Regarding transactional features worth mentioning Tokyo Cabinet provides write-ahead logging and shadow paging. The Toyko suite is developed actively, well documented and and widely regarded as high-performant: 1 million records can be stored in 0.7 seconds using the hash-table engine and in 1.6 seconds using the b-tree according to North (cf. [Nor09], [Ipp09], [See09], [Lin09], [Hof09a]).

 

4.3.2. Redis
Redis is a relatively new datastore which its developers unspecifically refer to as a “data structure store”; it is commonly subsumed under key-/value-stores because of its map/dictionary-API. Special about Redis is that it allows matching for key-ranges e. g. matching of numeric ranges or regular expressions. In contrast to other key-/value-stores, Redis does not only store bytes as values but also allows lists and sets in values by supporting them directly.

A major disadvantage about Redis is that the amount of main memory limits the amount of data that is possible to store. This cannot be expanded by the usage of hard-disks. Ippolito comments that for this reason Redis is probably a good fit for a caching-layer (cf. [Ipp09]).

 

4.3.3. Memcached and MemcacheDB
Memcached
, the popular and fast memory-caching solution widely used among large and ultra-large scale web sites to reduce database-load.

Though not intended for persistent storage (cf. [F+10b]) there is an existing solution named MemcacheDB (cf. [Chu09]) that conforms to the memcached protocol (cf.[F+10c]) and adds persistence based on Berkeley DB to it (cf. [Nor09], [Ipp09]).

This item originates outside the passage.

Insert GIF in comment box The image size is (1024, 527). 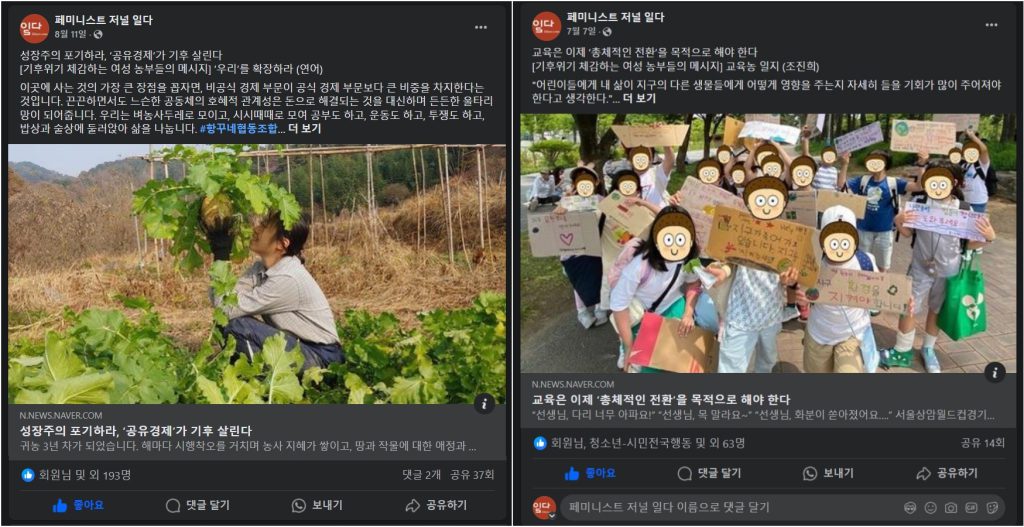tap(971, 507)
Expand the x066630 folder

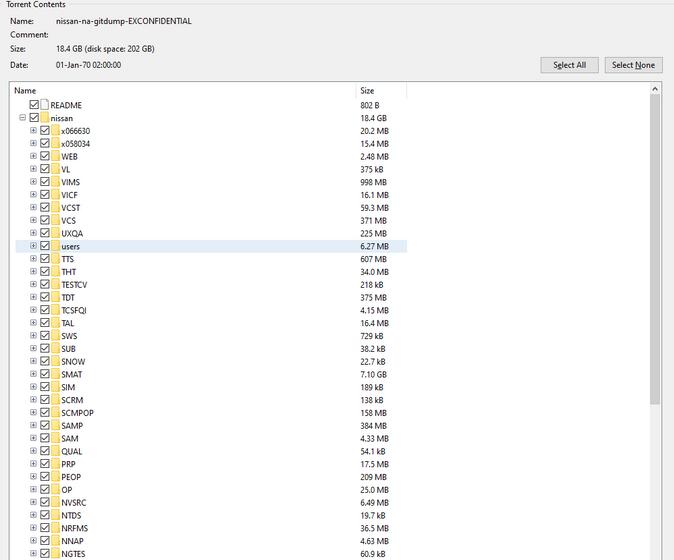coord(33,131)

As memcached does not provide any replication between nodes and is also not tolerant towards machine failures, simply adding a persistent storage to it is not enough, as blogger Richard Jones of Last.fm remarks. He notes that solutions like repcached can replicate whole memcached servers (in a master slave setup) but without fault-tolerant partitioning they will cause management and maintenance efforts (cf. [Jon09]).

 

4.3.4. Scalaris
Scalaris is a key-/value-store written in Erlang taking profit of this language’s approach e. g. in implementing a non-blocking commit protocol for atomic transactions.

Scalaris uses an adapted version of the chord service (cf. [SMK+01]) to expose a distributed hash table to clients. As it stores keys in lexicographic order, range queries on prefixes are possible.

In contrast to other key-/value-stores Scalaris has a strict consistency model, provides symmetric replication and allows for complex queries (via programming language libraries). It guarantees ACID properties also for concurrent transactions by implementing an adapted version of the Paxos consensus protocol (cf. [Lam98]). Like memcached, Scalaris is a pure in-memory key-/value-store (cf. [Nor09], [Jon09]).